Hackers associated with the Chinese government have continued their attacks on US companies, despite the recent agreement between Washington and Beijing not to spy on each other for commercial reasons, according to a prominent security firm.
CrowdStrike Inc said software it placed at five technology and two pharmaceutical companies in the US had detected and rebuffed Chinese attacks, which began on September 26.
The day before, President Barack Obama said he and Chinese President Xi Jinping had agreed that neither government would knowingly support cyber theft of corporate secrets to support domestic businesses.
However, that agreement stopped short of restricting spying to obtain government secrets, including those held by private contractors.
CrowdStrike co-founder Dmitri Alperovitch said that he believed the hackers who attacked the seven companies were affiliated with the Chinese government, based on the servers and software they had used.
The software included a program known as Derusbi, which other analysts have said turned up in previous cyber-attacks on Virginia defence contractor VAE Inc and health insurer Anthem Inc. Alperovitch said the hackers came from various Chinese groups, including one known as Deep Panda.
The "primary benefits of the intrusion seem clearly aligned to facilitate theft of intellectual property and trade secrets, rather than to conduct traditional, national-security-related intelligence collection," CrowdStrike said in a blog post.
Chinese Foreign Ministry spokeswoman Hua Chunying repeated that the Chinese government opposed all forms of hacking or stealing commercial secrets.

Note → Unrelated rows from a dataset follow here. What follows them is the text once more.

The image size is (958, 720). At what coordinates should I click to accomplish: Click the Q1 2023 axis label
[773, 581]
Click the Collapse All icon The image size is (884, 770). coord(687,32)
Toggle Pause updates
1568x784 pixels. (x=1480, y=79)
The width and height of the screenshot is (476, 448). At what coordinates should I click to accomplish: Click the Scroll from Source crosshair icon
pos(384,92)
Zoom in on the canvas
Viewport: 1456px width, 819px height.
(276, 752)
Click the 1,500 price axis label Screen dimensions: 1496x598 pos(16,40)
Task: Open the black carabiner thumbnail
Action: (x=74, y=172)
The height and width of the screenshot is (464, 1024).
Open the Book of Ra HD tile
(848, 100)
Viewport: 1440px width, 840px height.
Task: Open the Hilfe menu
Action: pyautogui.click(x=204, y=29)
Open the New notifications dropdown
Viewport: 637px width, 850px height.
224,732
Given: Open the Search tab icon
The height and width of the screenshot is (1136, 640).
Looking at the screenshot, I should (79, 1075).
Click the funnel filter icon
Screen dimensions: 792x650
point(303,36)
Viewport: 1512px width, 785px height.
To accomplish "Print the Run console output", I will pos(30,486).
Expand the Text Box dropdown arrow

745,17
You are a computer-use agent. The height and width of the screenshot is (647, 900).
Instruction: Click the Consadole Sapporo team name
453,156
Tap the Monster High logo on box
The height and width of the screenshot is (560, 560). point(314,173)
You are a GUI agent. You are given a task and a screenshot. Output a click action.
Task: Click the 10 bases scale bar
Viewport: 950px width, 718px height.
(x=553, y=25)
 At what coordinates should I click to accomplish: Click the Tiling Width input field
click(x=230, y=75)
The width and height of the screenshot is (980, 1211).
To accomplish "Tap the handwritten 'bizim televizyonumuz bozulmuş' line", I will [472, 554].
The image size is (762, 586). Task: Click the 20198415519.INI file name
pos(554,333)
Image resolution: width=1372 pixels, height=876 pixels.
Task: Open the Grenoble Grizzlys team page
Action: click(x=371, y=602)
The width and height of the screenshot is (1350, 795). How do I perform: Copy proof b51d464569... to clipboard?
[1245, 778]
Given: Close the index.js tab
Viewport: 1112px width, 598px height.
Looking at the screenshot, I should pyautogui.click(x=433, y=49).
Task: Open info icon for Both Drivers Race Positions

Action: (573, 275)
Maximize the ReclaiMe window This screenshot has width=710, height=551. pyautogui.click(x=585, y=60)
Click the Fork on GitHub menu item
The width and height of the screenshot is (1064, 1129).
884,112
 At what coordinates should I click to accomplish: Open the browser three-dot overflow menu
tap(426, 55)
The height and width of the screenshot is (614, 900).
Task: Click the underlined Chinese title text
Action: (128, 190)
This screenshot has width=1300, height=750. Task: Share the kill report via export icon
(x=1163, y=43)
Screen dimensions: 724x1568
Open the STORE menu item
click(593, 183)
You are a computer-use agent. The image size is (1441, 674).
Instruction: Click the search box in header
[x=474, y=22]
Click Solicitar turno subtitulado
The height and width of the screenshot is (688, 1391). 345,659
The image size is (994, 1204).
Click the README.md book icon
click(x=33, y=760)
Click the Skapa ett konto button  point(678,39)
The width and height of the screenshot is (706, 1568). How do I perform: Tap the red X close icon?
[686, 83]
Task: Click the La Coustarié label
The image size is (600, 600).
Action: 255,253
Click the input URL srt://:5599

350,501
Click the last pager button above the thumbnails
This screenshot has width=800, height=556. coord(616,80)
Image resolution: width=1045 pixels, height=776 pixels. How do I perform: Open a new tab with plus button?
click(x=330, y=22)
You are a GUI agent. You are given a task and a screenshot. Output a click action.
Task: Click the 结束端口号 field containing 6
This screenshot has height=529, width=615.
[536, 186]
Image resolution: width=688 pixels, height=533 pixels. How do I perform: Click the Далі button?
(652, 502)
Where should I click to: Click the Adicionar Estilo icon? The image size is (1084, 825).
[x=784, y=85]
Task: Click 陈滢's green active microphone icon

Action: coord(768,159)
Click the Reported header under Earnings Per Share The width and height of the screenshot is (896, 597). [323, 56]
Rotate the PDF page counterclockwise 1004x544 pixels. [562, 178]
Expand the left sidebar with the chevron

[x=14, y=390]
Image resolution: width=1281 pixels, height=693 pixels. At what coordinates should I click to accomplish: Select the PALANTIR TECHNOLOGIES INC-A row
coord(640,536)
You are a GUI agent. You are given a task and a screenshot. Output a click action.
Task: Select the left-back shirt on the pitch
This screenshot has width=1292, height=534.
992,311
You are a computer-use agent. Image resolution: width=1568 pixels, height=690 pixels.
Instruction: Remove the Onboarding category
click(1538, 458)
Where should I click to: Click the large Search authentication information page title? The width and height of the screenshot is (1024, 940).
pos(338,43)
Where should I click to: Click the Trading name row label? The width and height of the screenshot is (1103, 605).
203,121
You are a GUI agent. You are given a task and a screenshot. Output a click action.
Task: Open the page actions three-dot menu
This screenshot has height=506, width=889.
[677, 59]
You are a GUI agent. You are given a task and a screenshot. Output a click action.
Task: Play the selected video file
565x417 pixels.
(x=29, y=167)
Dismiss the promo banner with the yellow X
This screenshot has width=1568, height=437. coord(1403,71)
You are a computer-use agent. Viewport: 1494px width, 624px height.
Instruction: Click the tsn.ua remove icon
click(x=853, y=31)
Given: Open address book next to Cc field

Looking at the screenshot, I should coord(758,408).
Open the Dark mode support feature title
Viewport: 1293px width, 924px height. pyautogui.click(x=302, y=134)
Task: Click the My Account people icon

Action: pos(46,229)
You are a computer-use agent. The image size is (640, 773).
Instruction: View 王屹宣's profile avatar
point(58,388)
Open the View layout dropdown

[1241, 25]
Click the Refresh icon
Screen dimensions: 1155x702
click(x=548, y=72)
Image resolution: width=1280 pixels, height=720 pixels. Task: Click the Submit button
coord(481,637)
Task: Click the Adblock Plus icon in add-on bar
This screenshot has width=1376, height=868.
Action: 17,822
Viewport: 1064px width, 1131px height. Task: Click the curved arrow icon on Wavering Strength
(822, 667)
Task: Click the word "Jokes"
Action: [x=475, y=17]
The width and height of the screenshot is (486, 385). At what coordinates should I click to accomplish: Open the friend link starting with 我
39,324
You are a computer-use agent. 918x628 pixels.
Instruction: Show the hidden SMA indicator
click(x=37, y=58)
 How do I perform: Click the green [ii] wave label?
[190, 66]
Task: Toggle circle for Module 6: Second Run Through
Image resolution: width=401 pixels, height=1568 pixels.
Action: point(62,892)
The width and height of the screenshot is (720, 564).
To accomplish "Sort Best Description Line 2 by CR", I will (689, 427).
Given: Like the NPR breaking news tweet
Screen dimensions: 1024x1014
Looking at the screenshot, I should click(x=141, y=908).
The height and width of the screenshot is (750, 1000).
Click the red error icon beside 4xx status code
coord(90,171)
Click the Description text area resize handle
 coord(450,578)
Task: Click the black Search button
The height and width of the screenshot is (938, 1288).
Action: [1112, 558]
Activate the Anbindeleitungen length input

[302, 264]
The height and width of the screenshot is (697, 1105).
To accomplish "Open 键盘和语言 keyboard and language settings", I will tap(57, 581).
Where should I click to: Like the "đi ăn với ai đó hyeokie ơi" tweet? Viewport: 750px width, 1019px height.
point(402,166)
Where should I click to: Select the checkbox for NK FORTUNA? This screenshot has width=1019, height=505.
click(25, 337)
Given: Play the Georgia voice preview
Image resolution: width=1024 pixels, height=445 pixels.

"Internet hacking attacks are marked by their secretive, cross border nature," she told a daily news briefing on Monday.
CrowdStrike said it had notified the White House of its findings, but would not identify the targeted companies.
White House spokesman Josh Earnest declined to comment on CrowdStrike's findings but said that Obama had "made clear that the United States would judge China not based on its words, not based on any verbal commitments, but based on its actions."
"You can rest assured that the relevant agencies in the United States government are closely monitoring China's actions in this regard," he concluded.
Shortly before Xi's trip to the US last month, Chinese officials told their American counterparts that Beijing had detained at least two hackers who breached US computer networks.
China said it believed one of the suspects was involved in the data breach at the US Office of Personnel Management, which compromised the data of 21.5 million government workers. The other individual detained by Beijing was suspected of hacking for commercial gain.